Aim of the exercise
Write out everything in the records exactly, apart from the pictures.

::: The data

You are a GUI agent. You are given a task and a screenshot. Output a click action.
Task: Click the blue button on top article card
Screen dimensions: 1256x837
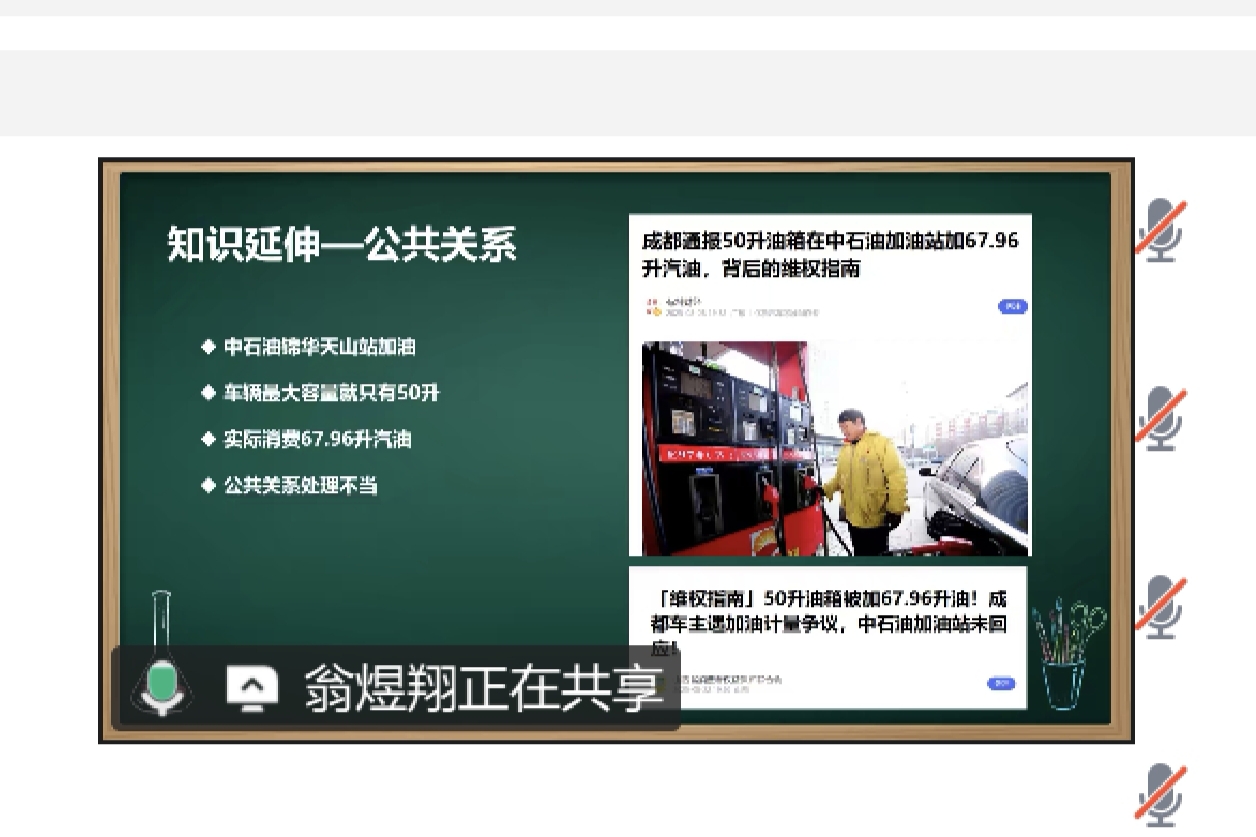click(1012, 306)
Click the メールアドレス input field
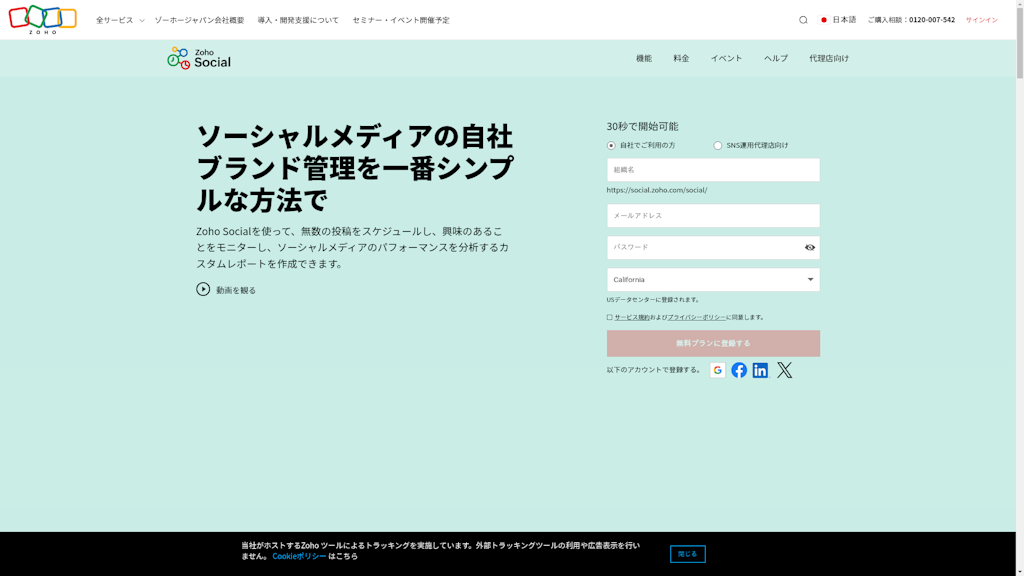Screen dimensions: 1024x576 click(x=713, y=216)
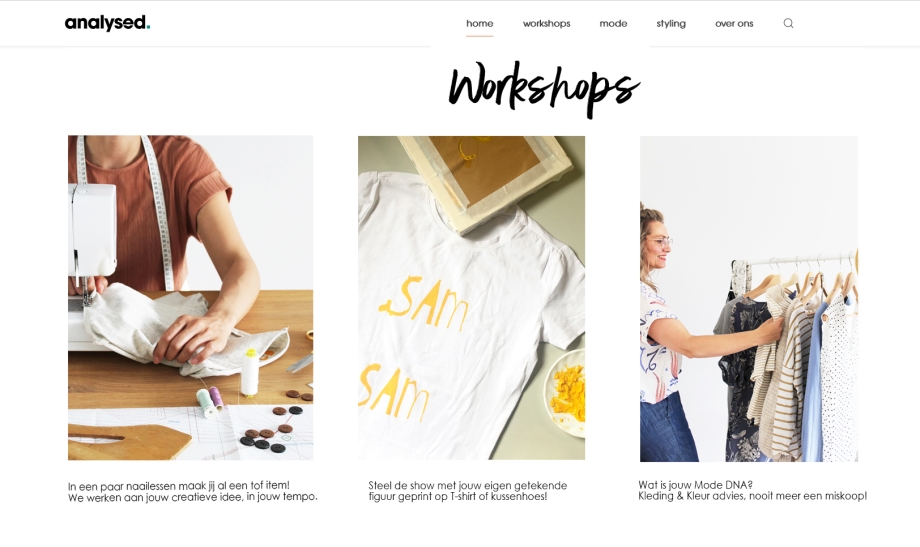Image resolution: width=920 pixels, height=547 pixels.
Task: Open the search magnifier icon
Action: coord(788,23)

::::::

Answer to this problem
You are a GUI agent. You are given a task and a screenshot. Output a click action.
Task: Click the blue button on top article card
Screen dimensions: 1256x837
click(1012, 306)
Click the メールアドレス input field
Screen dimensions: 1024x576 click(x=713, y=216)
Image resolution: width=920 pixels, height=547 pixels.
Task: Open the search magnifier icon
Action: coord(788,23)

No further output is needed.